◆ WHAT THE TASK ASKS
Using the records below, repeat exactly the lines from the one holding "Open the Ready" through the one holding "Given: Click the ATREND JOING entry", both ends included, and no others.

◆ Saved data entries
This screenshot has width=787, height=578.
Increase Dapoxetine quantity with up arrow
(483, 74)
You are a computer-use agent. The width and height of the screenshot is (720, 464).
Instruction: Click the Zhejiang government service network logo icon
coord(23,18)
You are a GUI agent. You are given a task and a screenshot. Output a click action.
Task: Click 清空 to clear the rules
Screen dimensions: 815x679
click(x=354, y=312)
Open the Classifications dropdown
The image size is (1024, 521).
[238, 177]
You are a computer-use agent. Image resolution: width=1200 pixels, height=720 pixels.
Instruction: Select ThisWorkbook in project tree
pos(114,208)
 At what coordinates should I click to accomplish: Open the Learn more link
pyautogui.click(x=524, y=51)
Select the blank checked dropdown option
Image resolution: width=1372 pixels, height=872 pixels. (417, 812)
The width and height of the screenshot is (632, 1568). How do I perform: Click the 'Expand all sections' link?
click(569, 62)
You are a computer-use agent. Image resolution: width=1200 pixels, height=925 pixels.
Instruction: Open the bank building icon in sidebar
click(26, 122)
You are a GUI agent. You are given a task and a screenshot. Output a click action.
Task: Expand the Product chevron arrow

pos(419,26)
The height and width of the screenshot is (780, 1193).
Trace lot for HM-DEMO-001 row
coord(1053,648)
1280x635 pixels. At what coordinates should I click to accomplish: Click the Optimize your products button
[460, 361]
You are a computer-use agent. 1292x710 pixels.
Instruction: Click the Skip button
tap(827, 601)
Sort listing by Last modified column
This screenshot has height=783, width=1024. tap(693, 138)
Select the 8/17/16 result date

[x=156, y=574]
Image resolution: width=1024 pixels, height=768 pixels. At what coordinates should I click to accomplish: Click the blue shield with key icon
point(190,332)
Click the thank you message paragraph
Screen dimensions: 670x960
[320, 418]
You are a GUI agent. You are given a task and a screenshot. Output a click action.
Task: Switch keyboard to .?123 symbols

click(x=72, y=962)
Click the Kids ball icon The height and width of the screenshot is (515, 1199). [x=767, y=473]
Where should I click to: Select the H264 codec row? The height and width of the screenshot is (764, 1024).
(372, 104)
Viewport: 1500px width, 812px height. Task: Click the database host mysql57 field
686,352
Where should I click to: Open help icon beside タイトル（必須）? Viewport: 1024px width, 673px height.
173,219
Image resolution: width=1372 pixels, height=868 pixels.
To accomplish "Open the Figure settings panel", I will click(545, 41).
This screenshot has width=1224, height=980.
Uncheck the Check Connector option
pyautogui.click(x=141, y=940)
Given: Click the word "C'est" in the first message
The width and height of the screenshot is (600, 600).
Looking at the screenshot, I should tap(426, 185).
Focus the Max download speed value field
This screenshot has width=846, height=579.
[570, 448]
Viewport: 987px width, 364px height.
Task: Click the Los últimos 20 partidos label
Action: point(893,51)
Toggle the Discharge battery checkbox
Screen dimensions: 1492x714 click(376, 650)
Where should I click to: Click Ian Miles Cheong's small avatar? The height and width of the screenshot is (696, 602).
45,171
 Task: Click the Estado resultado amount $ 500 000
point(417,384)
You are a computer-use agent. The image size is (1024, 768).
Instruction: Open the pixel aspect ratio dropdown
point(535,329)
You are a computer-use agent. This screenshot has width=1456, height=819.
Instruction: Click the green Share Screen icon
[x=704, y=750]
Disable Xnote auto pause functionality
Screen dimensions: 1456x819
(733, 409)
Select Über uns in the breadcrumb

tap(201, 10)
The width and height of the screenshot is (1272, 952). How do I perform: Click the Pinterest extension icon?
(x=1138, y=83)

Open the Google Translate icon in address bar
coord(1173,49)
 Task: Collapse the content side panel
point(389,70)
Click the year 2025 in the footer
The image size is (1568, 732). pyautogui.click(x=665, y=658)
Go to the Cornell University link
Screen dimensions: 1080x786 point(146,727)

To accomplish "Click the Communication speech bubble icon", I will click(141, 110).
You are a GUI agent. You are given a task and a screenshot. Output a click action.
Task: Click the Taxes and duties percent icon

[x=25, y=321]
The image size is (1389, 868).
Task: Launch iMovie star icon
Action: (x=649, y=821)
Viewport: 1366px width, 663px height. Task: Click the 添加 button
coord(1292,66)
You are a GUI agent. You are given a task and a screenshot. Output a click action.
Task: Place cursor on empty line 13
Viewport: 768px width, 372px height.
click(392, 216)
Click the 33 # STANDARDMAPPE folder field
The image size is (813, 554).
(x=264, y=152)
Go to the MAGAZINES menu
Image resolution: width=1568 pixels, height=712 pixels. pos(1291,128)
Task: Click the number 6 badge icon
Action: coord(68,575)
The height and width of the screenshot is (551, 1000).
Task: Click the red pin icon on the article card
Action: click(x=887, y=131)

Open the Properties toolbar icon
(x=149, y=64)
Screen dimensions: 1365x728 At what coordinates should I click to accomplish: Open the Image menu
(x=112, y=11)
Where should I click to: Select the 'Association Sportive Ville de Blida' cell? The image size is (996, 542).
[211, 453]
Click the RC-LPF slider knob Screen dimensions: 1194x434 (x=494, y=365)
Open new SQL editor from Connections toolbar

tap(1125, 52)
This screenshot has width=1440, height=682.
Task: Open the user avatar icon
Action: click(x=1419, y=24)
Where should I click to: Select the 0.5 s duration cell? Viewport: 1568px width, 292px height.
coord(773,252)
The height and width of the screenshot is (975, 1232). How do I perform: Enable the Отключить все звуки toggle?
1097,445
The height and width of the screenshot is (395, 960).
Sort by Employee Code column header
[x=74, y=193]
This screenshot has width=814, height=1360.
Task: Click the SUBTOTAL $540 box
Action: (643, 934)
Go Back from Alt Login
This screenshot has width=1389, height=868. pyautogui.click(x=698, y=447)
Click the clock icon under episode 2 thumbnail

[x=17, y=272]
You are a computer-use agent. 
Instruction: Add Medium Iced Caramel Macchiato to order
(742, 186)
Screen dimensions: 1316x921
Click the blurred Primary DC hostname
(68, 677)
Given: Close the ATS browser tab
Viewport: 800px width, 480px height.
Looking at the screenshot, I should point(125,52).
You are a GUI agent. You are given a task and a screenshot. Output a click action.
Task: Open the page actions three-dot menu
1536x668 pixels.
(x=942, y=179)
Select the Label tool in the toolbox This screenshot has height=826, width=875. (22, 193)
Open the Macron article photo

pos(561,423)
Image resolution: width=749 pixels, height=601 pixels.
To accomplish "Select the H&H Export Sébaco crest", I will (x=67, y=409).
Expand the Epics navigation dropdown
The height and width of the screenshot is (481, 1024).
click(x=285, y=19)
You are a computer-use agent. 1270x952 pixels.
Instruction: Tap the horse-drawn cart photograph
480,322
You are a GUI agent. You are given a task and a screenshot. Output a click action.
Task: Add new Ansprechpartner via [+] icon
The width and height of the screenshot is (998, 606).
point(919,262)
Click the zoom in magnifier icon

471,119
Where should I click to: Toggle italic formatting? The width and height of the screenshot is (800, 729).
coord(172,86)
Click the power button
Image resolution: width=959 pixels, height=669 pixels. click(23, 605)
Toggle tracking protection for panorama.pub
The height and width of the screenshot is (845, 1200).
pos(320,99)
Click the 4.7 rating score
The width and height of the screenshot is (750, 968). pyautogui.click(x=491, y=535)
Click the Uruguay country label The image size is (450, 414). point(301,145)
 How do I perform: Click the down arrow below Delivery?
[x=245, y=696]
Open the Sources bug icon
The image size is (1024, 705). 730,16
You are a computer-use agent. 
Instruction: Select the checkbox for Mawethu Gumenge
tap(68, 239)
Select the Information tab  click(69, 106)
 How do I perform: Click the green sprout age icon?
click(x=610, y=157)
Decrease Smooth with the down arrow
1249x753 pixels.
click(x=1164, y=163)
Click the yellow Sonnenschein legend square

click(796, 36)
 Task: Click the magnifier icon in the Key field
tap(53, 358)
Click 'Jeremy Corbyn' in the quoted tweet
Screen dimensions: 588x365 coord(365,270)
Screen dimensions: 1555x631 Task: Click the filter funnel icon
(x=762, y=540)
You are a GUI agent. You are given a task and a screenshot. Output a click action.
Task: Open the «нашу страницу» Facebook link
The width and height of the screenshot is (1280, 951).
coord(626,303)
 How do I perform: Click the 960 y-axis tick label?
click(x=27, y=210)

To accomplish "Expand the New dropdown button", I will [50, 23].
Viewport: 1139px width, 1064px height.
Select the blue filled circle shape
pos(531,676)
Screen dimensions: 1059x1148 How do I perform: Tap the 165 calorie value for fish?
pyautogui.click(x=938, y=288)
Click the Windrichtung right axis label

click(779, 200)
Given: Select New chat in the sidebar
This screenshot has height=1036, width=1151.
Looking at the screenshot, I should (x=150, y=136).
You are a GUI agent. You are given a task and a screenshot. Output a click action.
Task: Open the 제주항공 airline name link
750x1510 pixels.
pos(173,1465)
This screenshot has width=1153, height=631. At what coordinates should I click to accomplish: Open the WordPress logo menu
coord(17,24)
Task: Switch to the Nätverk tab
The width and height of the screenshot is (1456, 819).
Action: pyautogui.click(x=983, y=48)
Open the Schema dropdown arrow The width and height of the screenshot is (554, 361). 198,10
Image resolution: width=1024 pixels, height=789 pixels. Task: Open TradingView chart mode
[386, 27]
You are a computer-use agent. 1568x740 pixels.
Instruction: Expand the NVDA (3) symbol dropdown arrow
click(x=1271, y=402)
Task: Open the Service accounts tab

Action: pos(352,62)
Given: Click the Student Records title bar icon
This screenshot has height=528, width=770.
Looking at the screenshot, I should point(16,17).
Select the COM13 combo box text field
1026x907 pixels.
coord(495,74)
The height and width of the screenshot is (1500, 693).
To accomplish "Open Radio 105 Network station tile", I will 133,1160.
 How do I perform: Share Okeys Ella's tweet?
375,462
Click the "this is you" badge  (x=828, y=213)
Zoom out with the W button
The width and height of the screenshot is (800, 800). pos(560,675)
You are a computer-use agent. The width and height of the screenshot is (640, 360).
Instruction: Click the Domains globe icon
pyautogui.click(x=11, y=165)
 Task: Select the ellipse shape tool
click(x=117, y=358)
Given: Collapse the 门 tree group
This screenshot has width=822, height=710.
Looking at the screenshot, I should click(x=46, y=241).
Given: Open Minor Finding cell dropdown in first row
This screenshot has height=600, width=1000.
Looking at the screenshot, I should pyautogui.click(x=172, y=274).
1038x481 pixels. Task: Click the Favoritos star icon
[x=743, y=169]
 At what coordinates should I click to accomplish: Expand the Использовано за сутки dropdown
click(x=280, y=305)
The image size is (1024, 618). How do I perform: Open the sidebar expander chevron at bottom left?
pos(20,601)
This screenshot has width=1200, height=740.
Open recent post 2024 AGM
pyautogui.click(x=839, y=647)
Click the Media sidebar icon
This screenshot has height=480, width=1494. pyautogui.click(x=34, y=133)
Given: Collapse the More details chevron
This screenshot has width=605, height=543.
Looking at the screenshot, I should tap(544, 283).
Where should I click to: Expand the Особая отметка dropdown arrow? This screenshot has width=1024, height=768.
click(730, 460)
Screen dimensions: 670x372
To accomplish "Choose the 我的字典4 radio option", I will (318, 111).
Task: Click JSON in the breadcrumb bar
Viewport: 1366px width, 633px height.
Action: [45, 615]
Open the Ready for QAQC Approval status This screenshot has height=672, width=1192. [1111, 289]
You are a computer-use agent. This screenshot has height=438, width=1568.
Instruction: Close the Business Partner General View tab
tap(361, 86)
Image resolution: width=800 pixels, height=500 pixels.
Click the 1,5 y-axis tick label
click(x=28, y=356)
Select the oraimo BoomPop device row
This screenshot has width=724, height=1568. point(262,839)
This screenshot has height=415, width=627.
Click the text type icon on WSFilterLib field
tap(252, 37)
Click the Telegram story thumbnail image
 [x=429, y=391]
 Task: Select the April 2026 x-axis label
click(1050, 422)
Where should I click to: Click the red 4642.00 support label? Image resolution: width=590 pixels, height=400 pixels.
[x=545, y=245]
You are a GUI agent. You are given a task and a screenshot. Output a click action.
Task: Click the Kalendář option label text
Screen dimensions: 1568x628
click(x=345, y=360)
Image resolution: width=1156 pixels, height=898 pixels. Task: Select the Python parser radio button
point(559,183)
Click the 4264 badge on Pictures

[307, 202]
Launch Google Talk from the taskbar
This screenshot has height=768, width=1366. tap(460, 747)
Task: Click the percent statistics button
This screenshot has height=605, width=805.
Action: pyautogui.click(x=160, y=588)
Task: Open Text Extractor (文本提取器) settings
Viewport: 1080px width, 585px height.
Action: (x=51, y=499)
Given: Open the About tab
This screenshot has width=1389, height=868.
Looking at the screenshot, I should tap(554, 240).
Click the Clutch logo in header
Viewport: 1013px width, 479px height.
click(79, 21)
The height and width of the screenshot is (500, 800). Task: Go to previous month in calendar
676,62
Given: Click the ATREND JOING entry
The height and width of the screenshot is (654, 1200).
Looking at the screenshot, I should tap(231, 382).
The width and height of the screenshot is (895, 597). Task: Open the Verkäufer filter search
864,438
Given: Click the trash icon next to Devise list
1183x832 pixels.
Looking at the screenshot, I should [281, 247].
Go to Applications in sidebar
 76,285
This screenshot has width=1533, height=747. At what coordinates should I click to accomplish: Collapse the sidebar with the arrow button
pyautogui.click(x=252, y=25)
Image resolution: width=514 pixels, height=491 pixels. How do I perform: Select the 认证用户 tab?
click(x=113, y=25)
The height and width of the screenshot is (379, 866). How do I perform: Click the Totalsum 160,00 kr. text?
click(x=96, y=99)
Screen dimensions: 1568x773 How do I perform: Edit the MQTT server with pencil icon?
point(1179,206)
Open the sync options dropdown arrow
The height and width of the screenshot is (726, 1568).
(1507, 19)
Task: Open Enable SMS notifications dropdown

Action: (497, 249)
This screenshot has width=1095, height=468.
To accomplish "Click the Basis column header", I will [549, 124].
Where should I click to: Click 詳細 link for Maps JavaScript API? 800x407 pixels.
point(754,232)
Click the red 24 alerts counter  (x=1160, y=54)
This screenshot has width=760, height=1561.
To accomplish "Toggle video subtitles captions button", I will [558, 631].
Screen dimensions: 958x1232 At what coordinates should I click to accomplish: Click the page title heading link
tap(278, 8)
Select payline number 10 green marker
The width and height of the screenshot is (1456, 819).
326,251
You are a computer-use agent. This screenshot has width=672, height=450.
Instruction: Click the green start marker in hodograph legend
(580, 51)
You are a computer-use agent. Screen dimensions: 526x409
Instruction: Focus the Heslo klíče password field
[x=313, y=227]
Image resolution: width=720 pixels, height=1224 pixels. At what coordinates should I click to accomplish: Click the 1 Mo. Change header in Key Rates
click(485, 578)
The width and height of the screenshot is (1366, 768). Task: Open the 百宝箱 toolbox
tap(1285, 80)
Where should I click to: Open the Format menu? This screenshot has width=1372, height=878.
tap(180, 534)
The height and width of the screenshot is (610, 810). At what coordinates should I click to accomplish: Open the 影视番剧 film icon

◆ RESPONSE TO THE EXERCISE
Open the Ready for QAQC Approval status This screenshot has height=672, width=1192. [1111, 289]
You are a computer-use agent. This screenshot has height=438, width=1568.
Instruction: Close the Business Partner General View tab
tap(361, 86)
Image resolution: width=800 pixels, height=500 pixels.
Click the 1,5 y-axis tick label
click(x=28, y=356)
Select the oraimo BoomPop device row
This screenshot has width=724, height=1568. point(262,839)
This screenshot has height=415, width=627.
Click the text type icon on WSFilterLib field
tap(252, 37)
Click the Telegram story thumbnail image
 [x=429, y=391]
 Task: Select the April 2026 x-axis label
click(1050, 422)
Where should I click to: Click the red 4642.00 support label? Image resolution: width=590 pixels, height=400 pixels.
[x=545, y=245]
You are a GUI agent. You are given a task and a screenshot. Output a click action.
Task: Click the Kalendář option label text
Screen dimensions: 1568x628
click(x=345, y=360)
Image resolution: width=1156 pixels, height=898 pixels. Task: Select the Python parser radio button
point(559,183)
Click the 4264 badge on Pictures

[307, 202]
Launch Google Talk from the taskbar
This screenshot has height=768, width=1366. tap(460, 747)
Task: Click the percent statistics button
This screenshot has height=605, width=805.
Action: pyautogui.click(x=160, y=588)
Task: Open Text Extractor (文本提取器) settings
Viewport: 1080px width, 585px height.
Action: (x=51, y=499)
Given: Open the About tab
This screenshot has width=1389, height=868.
Looking at the screenshot, I should tap(554, 240).
Click the Clutch logo in header
Viewport: 1013px width, 479px height.
click(79, 21)
The height and width of the screenshot is (500, 800). Task: Go to previous month in calendar
676,62
Given: Click the ATREND JOING entry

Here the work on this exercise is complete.